Common Cookies: Who Owns Your Web Audience?

Folio: The Magazine for Magazine Management, Sept 1, 2001 by Jillian Ambroz

Third-party ad servers watch people all over the Web, and may own everything they want to know about Web surfers--compromising the only real online asset Web publishers still have.

Web publishers are caught m the middle of a power struggle over their own customer data--and they may not even know it.

At the heart of the battle for audience information is the very source of most data: the seemingly innocuous, if annoying, "cookies" that most people have come to accept as a fact of Internet life. These cookies--small, unique identifiers stored on surfers' hard disks when they visit a particular Web page--are the building blocks of a data-collection mechanism that has the ability to track visitors across multiple Internet sites.

Ad-serving companies hold the power when it comes to cookies because they are often the ones that collect and analyze the cookie data. One of the highest profile ad-serving companies, DoubleClick Inc., uses a common (or third-party) cookie exclusively owned by the company that can track an individual's activity across multiple sites in its network.
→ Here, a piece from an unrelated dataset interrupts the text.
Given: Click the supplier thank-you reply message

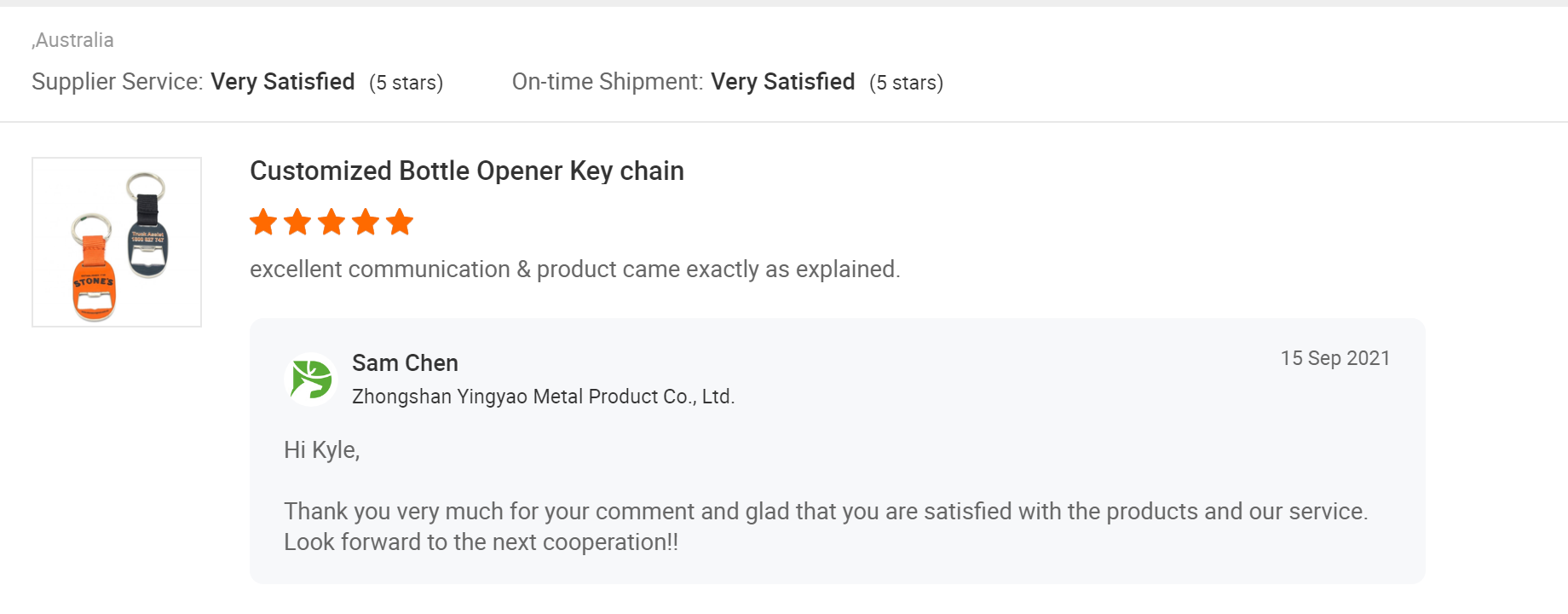Looking at the screenshot, I should [826, 512].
Competitors 24/7 Media Inc. and Engage Inc. also employ common cookies. Real Media, by contrast, uses a unique cookie (one created specifically for, and owned exclusively by, the Web site it serves) that tracks user activity on that particular site only.
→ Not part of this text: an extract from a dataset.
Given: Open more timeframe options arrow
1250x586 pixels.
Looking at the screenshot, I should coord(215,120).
These differences are now part of the marketing battle among the players. Mark Naples, director of marketing for Real Media, says that the common cookie strips publishers of their own data and thereby makes the data vulnerable to being undersold elsewhere--which he asserts is happening today. "The third-party ad server is going to reach that user on the cheapest site possible," says Naples. "They're going to sell an ad based on the cheapest place they can reach that user. It violates the relationship between the buyer and seller."

The key issue for publishers is who owns the user data collected by the cookies. The Real Media contract explicitly states that the publisher is the sole owner of all data. DoubleClick offers a couple of different services, each with a different set of proprietary rights. With its DART ad serving program, it has no rights to use any of the data gathered, says Jules Polonetsky, chief privacy officer for DoubleClick, though the information is stored in its databases, as are the cookies. If clients choose to participate in DoubleClick's Intelligent Targeting program--whereby sites pool data gathered by DoubleClick's standard common cookie and share in revenue gleaned from higher premium ads that target specific audiences based on user profiles--then DoubleClick co-owns that information and can use it to build marketing scores and sell ads, says Polonetsky. To date, DoubleClick has 100 million user profiles in its system.

Although publishers sign up for this service, and data ownership and rights of use are fully disclosed in contracts and privacy policies, it is their non-exclusive retention of user data that poses a potential problem for publishers.

Context is critical

Data collection practices reach far beyond the relationships between publishers and their online business partners, to possibly affect the entire medium. "The common cookie doesn't take into account how the consumers feel about the different sites they're going to, how much time they're spending at the different sites," says Michael Zimbalist acting executive director for Online Publishers Association, whose members include The Industry Standard, Washington Post, Newsweek Interactive and CondeNet. (The first two are DoubleClick clients.) "It doesn't differentiate between the media. It would generalize the Internet into one conglomeration of media and dilute the value of a media brand."

As a business practice, eliminating the context of the magazine Web site when serving an ad works against both publisher and advertiser, says Sarah Chubb, president, CondeNet (a Real Media client) and secretary of the Online Publishers Association. "Context makes a big difference. The context that we sell as publishers is not only the ad image and message to the right customer, but the credibility and quality of the site [that] makes a difference in the way an ad is perceived," says Chubb. "DoubleClick is selling only a piece of the pie. Context and environment are important to the way the consumer absorbs the message of the ad."

Chubb says that CondeNet's visitors can still be tracked by third parties using common cookies if they serve an ad on a CondeNet site. Not only does that undercut CondeNet, but it also creates discrepancies in user data and battles with agencies, says Chubb. "They're giving data to advertisers about my site that I don't see and about my user that I don't see. That unsettles me because that's the asset that I have to sell." So, even if publishers are aware of the various tracking technologies and choose not to employ common cookies, they may still struggle over premiums in their ad sales. Publishers should be prepared to fight for the integrity of their own data--and brand, for that matter.